Detailed derivation of the linear equations is described in an APPENDIX A.


The process of generating a production forecast for a gas field is well known in the oil and gas industry, Numerous computer program models to forecast gas production are widely available within the industry. These forecasting models may use decline analysis, use an analytical technique, or use a full nodal system of pools, pipeline network, production facilities, and contract demand.

The results of these existing models do not accurately represent the optimum operating strategy because they do not consider important parameters like operating costs, prices, royalties and taxes. As a result these models generate operating strategies which are often sub-optimal.

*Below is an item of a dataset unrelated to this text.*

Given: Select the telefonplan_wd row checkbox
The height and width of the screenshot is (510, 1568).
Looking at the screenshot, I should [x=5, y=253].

Optimizing the available resources is an important aspect when pipeline and processing flow constraints are present, and product prices and demand vary significantly. Resource optimization can be achieved by adjusting the operating strategy of a field until a desired objective (i.e. maximize net cashflow) is achieved. By defining an objective and constraints as a set of linear equations and solving these, an optimal forecast can be generated that maximizes the resources.

Linear programming (LP) is a mathematical technique to optimize a complex system of variables (i.e. pool production) when the system can be expressed as a series of linear (or approximately linear) equations.

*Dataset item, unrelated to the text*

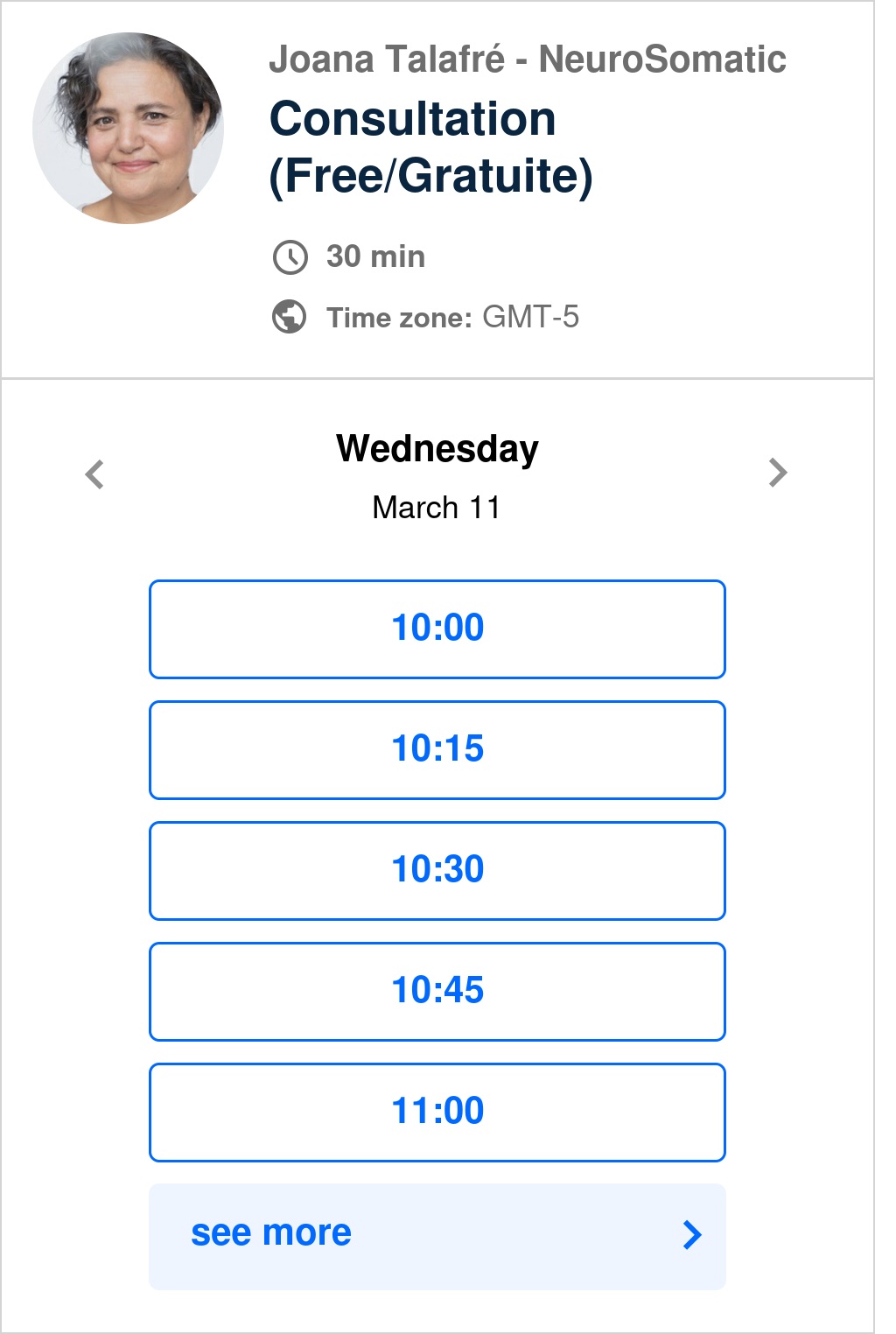Book the 10:15 time slot
Image resolution: width=896 pixels, height=1334 pixels.
438,749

A new model was developed which optimizes the available resources and considers the processing flow constraints. Included in the formulation of the model are: fixed operating costs, processing costs, royalties, and taxes. sing this model, critical constraints can be identified, and capital investments investigated to eliminate these constraints. Most importantly, the model can be used to determine a short- and long-term operating strategy to maximize net cashflow.

This paper describes the implementation of linear programming in the development of a new forecast model to optimize resources for a system of pools, field and central processing facilities, and multiple gas contracts. See FIGURE 1 for a generic system configuration. An example with results is included. The fullderivation of the LP equations are presented in the Appendices.


Generating a gas forecast for a system of gas pools with different gas contracts is not an easy task. Many factors must be considered: declining deliverability, varying product demand and prices, and limited facility capacities to process the products.

To simulate production from a multi-pool field, a forecasting procedure is typically developed whereby the pools produce at a constant rate for a fixed time (i.e. a year or a quarter of a year) after which the conditions of each pool is updated.